新田義興謀殺を題材にして浄瑠璃『神霊矢口渡』を書いたのが平賀源内である。彼はこの芝居の中で、謀殺に一役買った船頭に“頓兵衛”という名前を付けた。この頓兵衛であるが、義興以下13名の武将を船に乗せ、多摩川の半ばまで来た時にわざと櫓を取り落とし、それを拾うと偽って川に飛びこんだ。さらに、あらかじめ細工していた船底の栓を抜いて船を沈め、そのまま向こう岸に泳いで逃げていったという。ここまでのことをやれば、直接手を下していなくても頓兵衛が義興を殺したと言われても仕方がないところである。当然のことながら、頓兵衛は竹沢右京亮・江戸遠江守と並んで、源内の浄瑠璃では悪役である。

ところが、竹沢・江戸の両名が義興の祟りにあって死ぬに至って、頓兵衛も前非を悔いて地蔵を一体作った。それが“頓兵衛地蔵”と呼ばれる地蔵なのである。だが、義興の祟りはこの地蔵にも直撃し、その顔を溶かしたのである。それ故、この地蔵は一名“とろけ地蔵”とも言われることになった。

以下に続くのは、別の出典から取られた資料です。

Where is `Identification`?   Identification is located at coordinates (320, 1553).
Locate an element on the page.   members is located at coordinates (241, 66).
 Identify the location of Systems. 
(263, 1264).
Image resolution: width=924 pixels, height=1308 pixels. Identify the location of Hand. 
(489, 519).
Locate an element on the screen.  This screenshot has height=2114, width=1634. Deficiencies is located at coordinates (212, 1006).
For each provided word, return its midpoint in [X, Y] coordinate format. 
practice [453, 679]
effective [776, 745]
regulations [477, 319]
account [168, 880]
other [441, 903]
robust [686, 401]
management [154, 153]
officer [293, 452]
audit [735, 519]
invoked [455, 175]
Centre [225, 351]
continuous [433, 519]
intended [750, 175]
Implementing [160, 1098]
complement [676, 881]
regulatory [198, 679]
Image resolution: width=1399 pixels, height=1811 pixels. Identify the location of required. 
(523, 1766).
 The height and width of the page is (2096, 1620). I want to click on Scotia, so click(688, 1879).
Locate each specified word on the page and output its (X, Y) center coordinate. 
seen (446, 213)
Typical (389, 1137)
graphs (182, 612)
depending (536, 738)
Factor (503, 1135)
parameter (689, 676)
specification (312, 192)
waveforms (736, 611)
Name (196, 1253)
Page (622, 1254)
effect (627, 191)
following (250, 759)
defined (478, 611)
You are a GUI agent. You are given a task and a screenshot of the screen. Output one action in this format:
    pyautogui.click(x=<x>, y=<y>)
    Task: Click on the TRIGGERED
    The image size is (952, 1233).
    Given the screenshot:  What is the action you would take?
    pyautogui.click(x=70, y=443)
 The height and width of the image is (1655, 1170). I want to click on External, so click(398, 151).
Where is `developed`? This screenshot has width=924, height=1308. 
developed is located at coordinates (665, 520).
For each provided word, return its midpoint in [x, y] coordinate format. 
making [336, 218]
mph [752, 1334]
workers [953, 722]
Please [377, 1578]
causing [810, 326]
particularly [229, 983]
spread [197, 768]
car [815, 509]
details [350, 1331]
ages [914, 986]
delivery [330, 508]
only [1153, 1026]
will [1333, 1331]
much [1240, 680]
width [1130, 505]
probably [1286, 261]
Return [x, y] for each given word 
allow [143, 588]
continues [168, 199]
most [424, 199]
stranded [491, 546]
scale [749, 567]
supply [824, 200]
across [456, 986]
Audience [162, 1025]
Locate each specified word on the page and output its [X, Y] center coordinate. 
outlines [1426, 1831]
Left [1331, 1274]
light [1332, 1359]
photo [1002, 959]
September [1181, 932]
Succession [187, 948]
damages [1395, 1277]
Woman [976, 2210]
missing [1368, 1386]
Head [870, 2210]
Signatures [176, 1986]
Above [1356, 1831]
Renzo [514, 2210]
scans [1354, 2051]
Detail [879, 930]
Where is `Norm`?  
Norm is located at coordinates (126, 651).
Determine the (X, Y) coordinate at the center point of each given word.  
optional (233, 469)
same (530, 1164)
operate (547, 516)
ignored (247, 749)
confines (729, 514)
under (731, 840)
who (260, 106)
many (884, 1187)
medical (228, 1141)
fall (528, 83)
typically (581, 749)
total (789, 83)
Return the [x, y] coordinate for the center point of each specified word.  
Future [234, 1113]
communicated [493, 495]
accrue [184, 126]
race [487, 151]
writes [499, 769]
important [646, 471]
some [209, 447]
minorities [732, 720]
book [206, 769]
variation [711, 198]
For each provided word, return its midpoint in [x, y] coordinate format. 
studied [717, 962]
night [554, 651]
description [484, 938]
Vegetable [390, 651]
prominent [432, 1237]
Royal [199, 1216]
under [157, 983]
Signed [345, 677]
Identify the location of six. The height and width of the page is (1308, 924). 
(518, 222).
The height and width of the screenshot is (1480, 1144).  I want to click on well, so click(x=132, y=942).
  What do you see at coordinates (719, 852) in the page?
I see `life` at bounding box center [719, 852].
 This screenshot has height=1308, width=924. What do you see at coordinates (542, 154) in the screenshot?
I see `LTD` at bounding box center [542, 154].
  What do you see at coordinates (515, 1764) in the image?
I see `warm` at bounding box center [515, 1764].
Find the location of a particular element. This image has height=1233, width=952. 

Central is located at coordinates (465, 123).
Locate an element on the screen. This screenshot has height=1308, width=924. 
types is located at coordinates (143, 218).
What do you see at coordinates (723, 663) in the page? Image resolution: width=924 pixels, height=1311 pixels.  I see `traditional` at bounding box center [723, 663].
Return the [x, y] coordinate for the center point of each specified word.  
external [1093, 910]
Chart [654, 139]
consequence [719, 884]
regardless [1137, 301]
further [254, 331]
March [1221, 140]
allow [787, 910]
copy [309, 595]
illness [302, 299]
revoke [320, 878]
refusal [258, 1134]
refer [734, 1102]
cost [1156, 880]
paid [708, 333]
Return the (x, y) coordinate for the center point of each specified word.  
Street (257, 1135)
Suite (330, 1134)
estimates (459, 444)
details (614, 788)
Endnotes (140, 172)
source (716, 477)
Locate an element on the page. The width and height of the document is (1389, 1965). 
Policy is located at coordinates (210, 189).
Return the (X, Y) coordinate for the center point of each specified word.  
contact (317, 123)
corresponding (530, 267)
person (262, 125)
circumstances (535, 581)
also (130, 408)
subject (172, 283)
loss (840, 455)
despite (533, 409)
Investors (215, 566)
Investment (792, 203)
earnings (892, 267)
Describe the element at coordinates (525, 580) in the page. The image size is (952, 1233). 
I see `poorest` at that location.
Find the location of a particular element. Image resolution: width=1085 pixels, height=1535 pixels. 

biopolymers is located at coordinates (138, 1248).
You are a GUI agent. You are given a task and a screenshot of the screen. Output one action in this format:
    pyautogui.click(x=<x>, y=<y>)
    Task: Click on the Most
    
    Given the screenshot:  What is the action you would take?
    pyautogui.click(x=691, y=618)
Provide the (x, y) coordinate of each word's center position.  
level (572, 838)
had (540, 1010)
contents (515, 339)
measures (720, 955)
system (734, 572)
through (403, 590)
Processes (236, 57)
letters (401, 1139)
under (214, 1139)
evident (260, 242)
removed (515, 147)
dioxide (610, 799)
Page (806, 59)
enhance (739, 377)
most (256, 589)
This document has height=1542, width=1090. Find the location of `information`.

住宅地の一角に頓兵衛地蔵の祀られたお堂がある。中を見ると(お堂の外ではない)、なるほどボロボロと崩れた地蔵であるのがわかる。実はこの地蔵は砂岩でできており、その崩れやすい材質のためにこのような姿になったらしい。またこのような姿であるために“いぼ取り”の効験があるとされ削り取られた、あるいは義興を殺した張本人が祀った地蔵に八つ当たりした者が石をぶつけてボロボロにしたという説もある。いずれにせよ義興の祟りの凄まじさを後世に伝える物証となった訳である。

ちなみにこの地蔵にはもう1つの説が存在する。この地蔵は義興の供養のために頓兵衛が作ったのではなく、祟りにあって狂死した頓兵衛自身の供養のために造られたものだという。

<用語解説>
◆新田義興
1331-1358。南朝の武将である新田義貞の次男。足利将軍家の不和に乗じて1352年に関東で挙兵し、一時は鎌倉を攻略する。足利尊氏死去直後に謀殺される。祟りの顛末については、平賀源内によって書かれた『神霊矢口渡』という浄瑠璃でも有名となる。

◆『神霊矢口渡』
1770年初演。この芝居に登場する頓兵衛は剛胆で、義興ばかりではなく、弟の義岑をも殺害しようとする。さらに義岑の身替わりとなって殺される娘の諫言にも心動かされることなく、最期は新田家の神矢に貫かれて絶命する。